EXERCISE DESCRIPTION:
Change "backspace-key" to "delete-key" in everything from the line containing "is (720, 1280)." down to the line containing "Looking at the image, I should click on (809, 661).", keeping all else unchanged and omitting the pictures.

DATA FOR THE TASK:

#####

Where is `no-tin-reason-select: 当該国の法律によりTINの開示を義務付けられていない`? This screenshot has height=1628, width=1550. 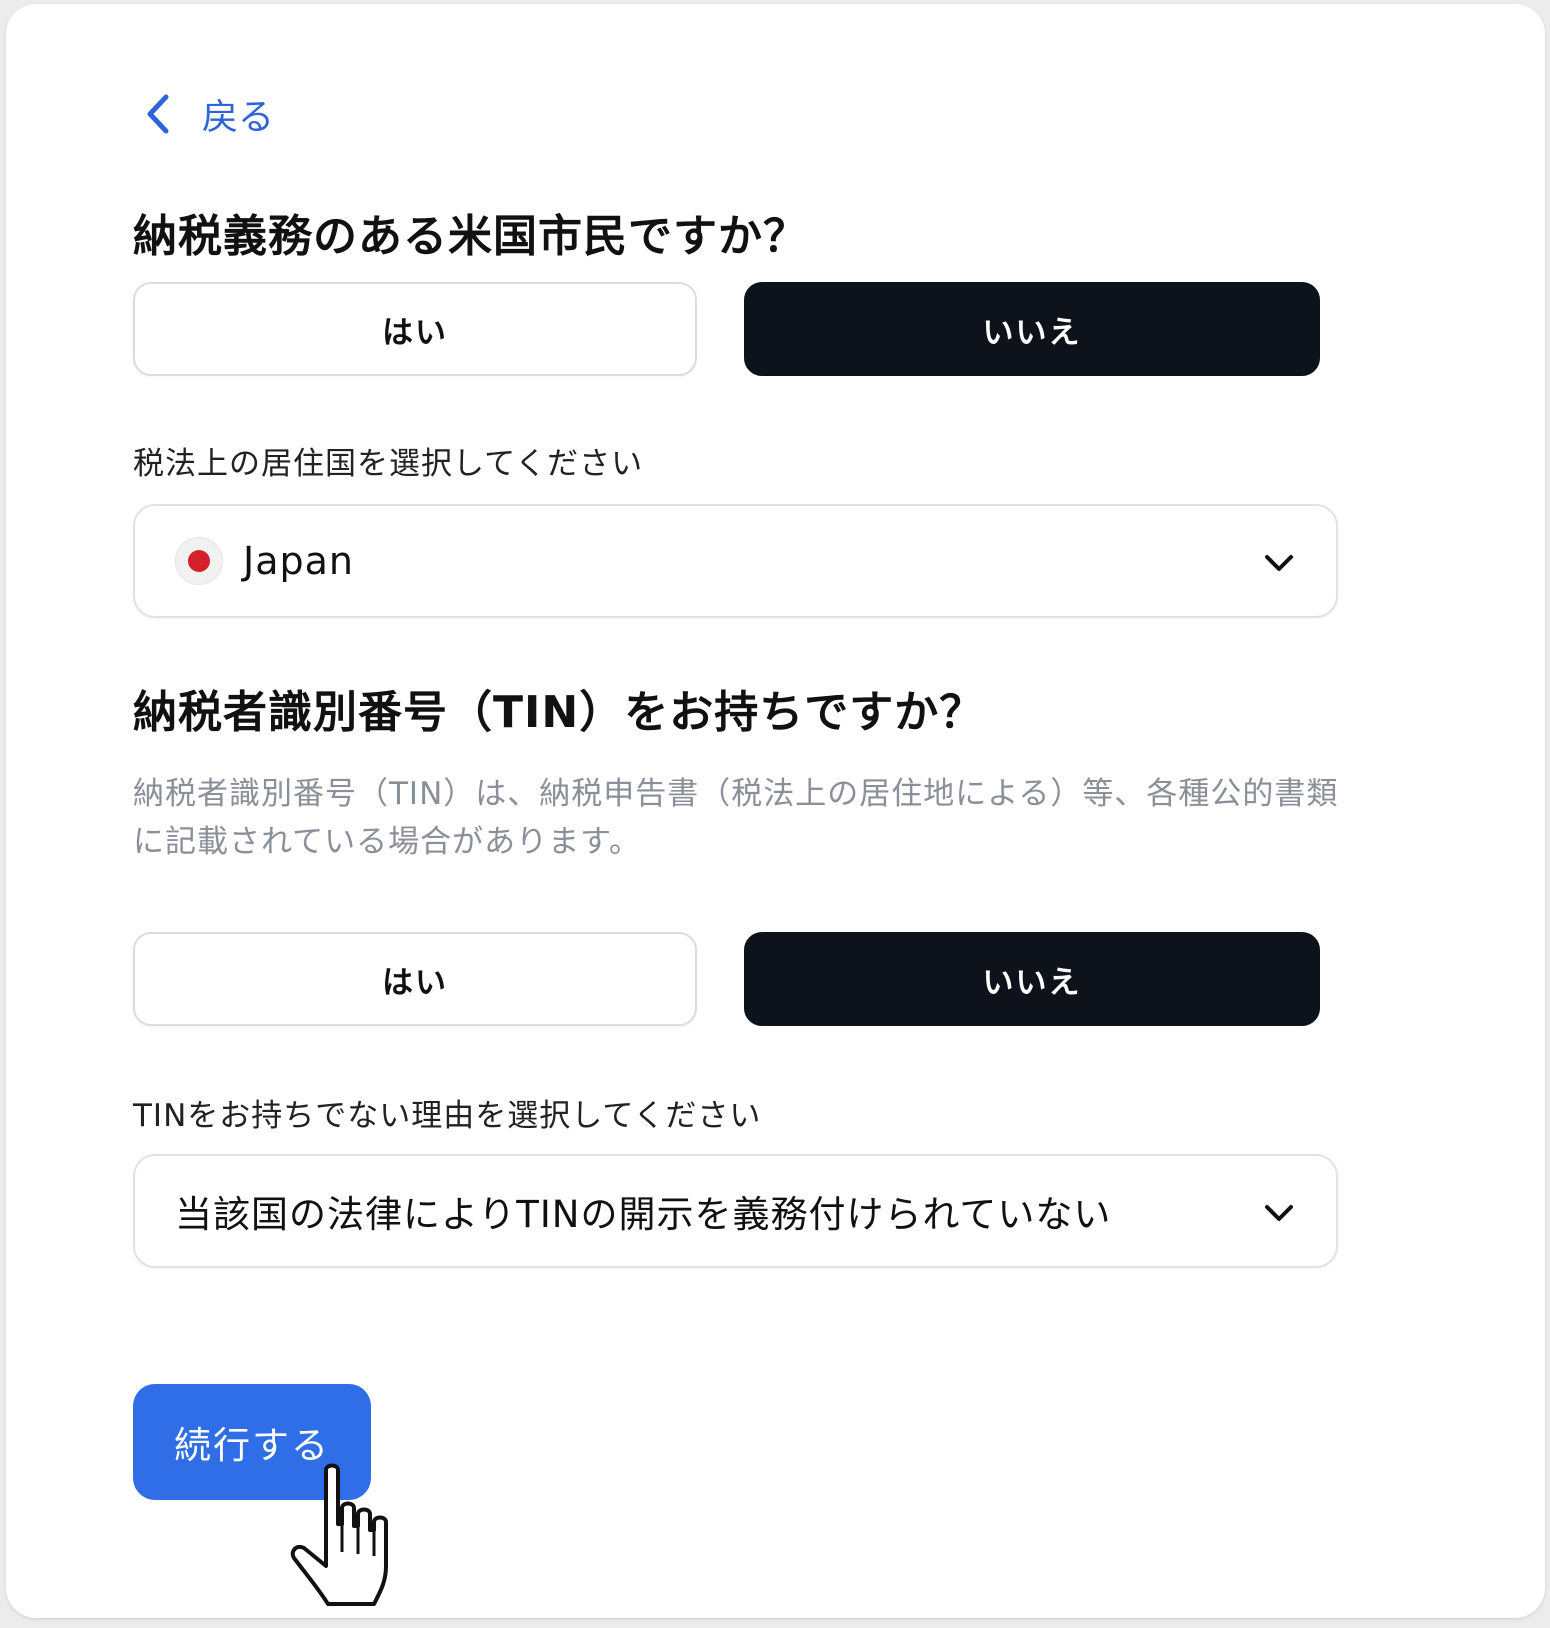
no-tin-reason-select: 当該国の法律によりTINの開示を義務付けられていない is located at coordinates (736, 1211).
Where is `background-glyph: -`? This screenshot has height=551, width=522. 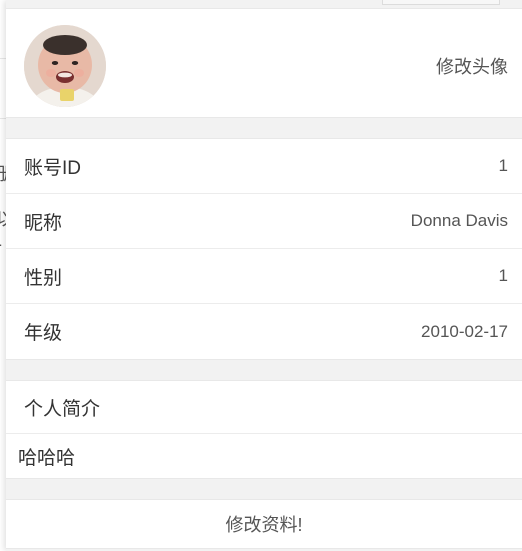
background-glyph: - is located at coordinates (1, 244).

#####

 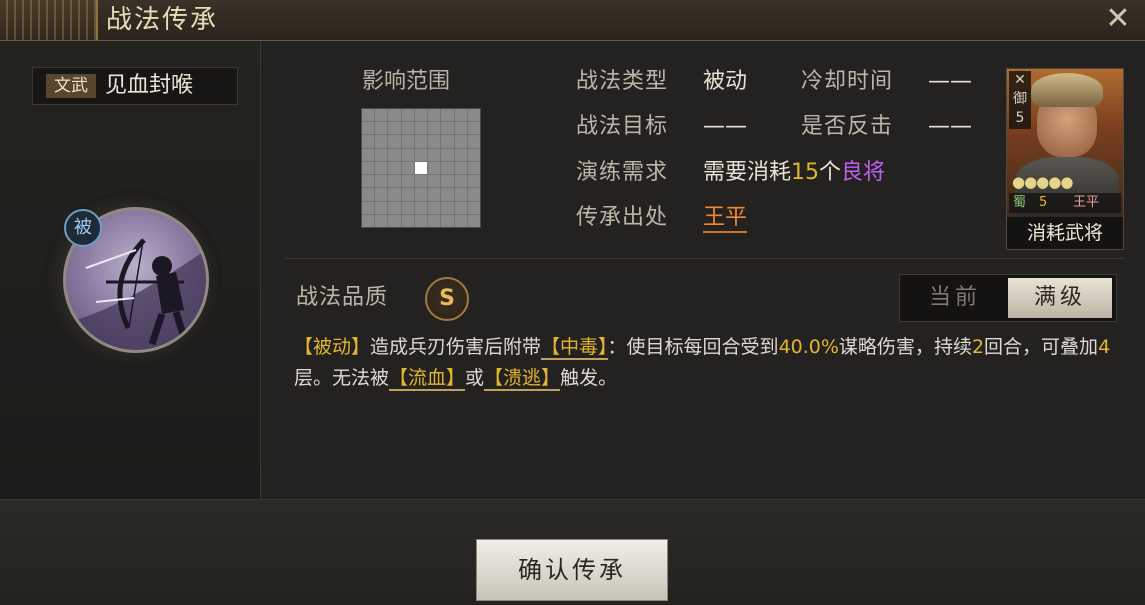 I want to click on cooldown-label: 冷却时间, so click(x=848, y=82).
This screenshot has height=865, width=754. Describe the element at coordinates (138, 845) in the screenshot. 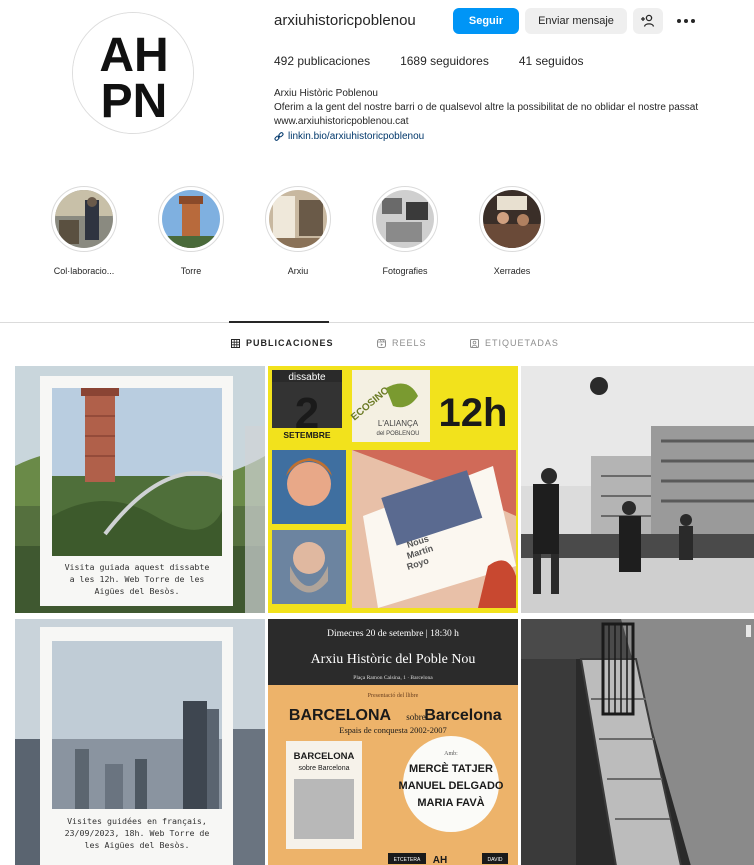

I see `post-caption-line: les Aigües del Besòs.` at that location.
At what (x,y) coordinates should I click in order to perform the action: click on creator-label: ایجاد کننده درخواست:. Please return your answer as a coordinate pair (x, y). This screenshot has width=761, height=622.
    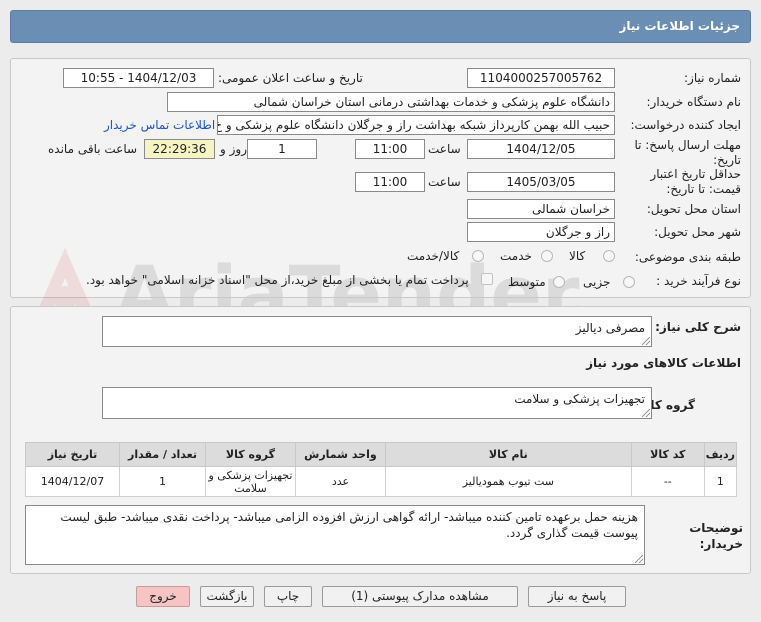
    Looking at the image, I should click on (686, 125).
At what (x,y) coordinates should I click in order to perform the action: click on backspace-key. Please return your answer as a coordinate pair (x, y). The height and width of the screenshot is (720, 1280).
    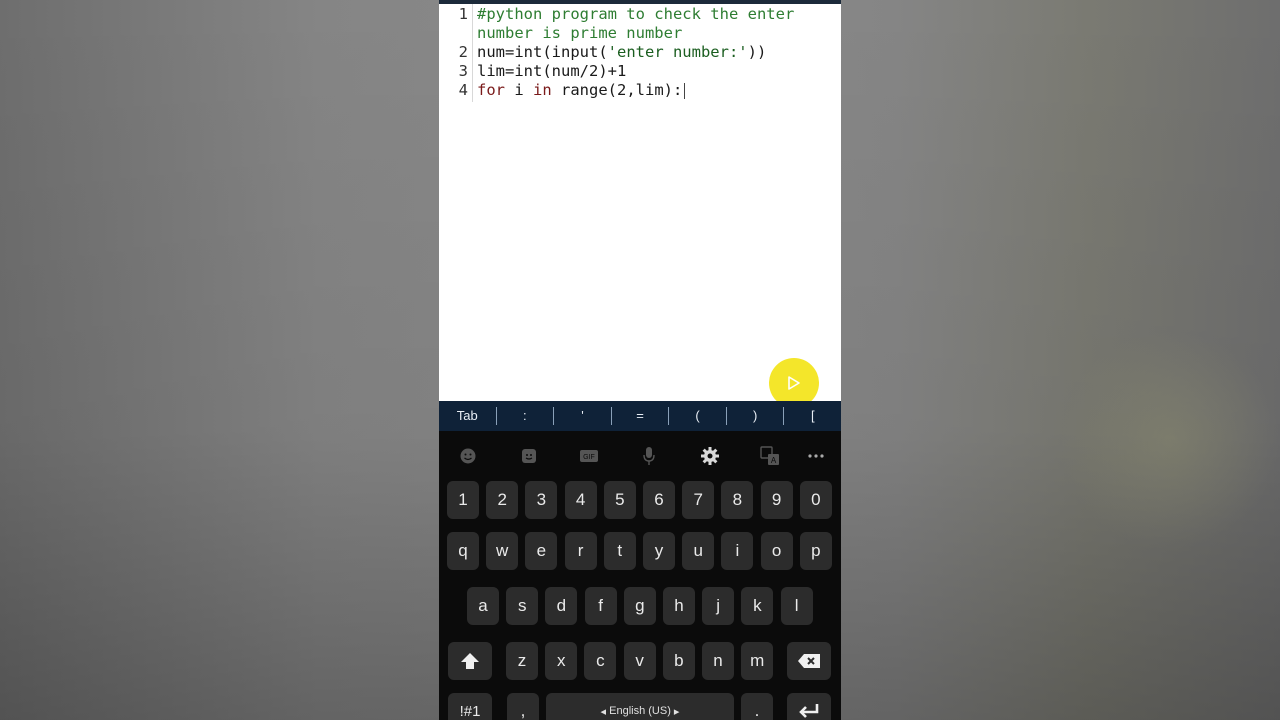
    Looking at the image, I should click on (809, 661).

#####

TASK RESPONSE:
At what (x,y) coordinates should I click in order to perform the action: click on delete-key. Please return your answer as a coordinate pair (x, y). The height and width of the screenshot is (720, 1280).
    Looking at the image, I should click on (809, 661).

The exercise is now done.